In Account Year 3, the free withdrawal amount is equal to $12,000 ($4,000 for the current Account Year, plus an additional $8,000 for Account Years 1 and 2 because no partial withdrawals were taken and the unused free withdrawal amount is carried forward into future Account Years). The withdrawal charge percentage is applied to the Purchase Payment withdrawn (Account Value less free withdrawal amount).

 

(c)

In Account Year 7, the free withdrawal amount is equal to $28,000 ($4,000 for the current Account Year, plus an additional $24,000 for Account Years 1 through 6, $4,000 for each Account Year because no partial withdrawals were taken and the unused free withdrawal amount is carried forward into future Account Years). The withdrawal charge percentage is applied to the Purchase Payment withdrawn (Account Value less free withdrawal amount, but not greater than actual Purchase Payments).

 

(d)

__Jobs__:
• 1. According to the withdrawal charge text, what is the free withdrawal amount in Account Year 3?
• 2. List every distinct dollar amount that appears in the withdrawal charge text.
• 3. From the withdrawal charge text, quote everything from "In Account Year 3, the" down to "actual Purchase Payments).".
The data after this text isn't needed for anything here.

__Data extract__:
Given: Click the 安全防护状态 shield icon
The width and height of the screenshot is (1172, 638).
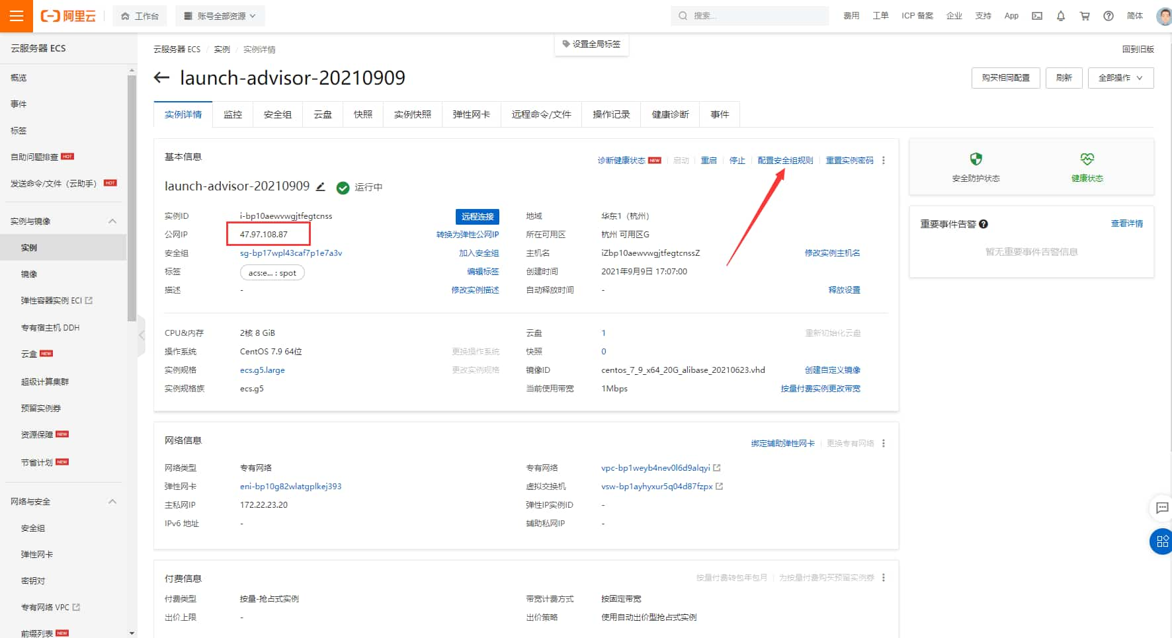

__Solutions to each task__:
• 1. $12,000

• 2. $12,000, $4,000, $8,000, $28,000, $24,000

• 3.
In Account Year 3, the free withdrawal amount is equal to $12,000 ($4,000 for the current Account Year, plus an additional $8,000 for Account Years 1 and 2 because no partial withdrawals were taken and the unused free withdrawal amount is carried forward into future Account Years). The withdrawal charge percentage is applied to the Purchase Payment withdrawn (Account Value less free withdrawal amount).

 

(c)

In Account Year 7, the free withdrawal amount is equal to $28,000 ($4,000 for the current Account Year, plus an additional $24,000 for Account Years 1 through 6, $4,000 for each Account Year because no partial withdrawals were taken and the unused free withdrawal amount is carried forward into future Account Years). The withdrawal charge percentage is applied to the Purchase Payment withdrawn (Account Value less free withdrawal amount, but not greater than actual Purchase Payments).